The field of semantic modelling concerns formal models for semantics, that is, formal structures for the computational and algorithmic processing of meaning. This thesis concerns formal graph languages motivated by his field. In particular, we investigate two formalisms: Order-Preserving DAG Grammars (OPDG) and Order-Preserving Hyperedge Replacement Grammars (OPHG), where OPHG generalise OPDG.
Graph parsing is the practise of, given a graph grammar and a graph, to determine if, and in which way, the grammar could have generated the graph. If the grammar is considered fixed, it is the non-uniform graph parsing problem, while if the grammars is considered part of the input, it is named the uniform graph parsing problem. Most graph grammars have parsing problems known to be NP-complete, or even exponential, even in the non-uniform case. We show both OPDG and OPHG to have polynomial uniform parsing problems, under certain assumptions.

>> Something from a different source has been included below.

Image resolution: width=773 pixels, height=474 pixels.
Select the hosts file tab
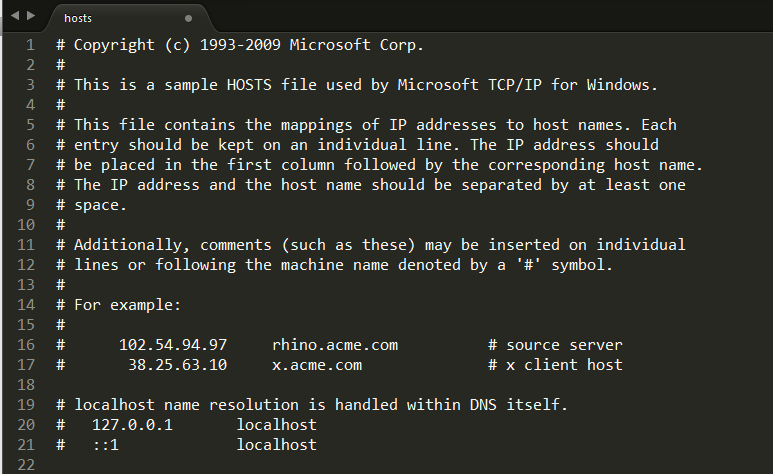(129, 18)
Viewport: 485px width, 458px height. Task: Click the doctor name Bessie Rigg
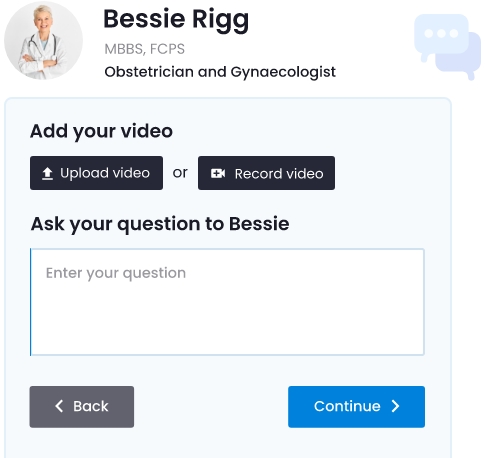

We also show these parsing algorithms to be suitable, not just for determining membership in graph languages, but for computing weights of graphs in graph series.
Additionally, OPDG is shown to have several properties common to regular languages, such as MSO definability and MAT learnability. We moreover show a direct corresponcence between OPDG and the regular tree grammars.
Finally, we present some limited practical experiments showing that real-world semantic graphs appear to mostly conform to the requirements set by OPDG, after minimal, reversible processing.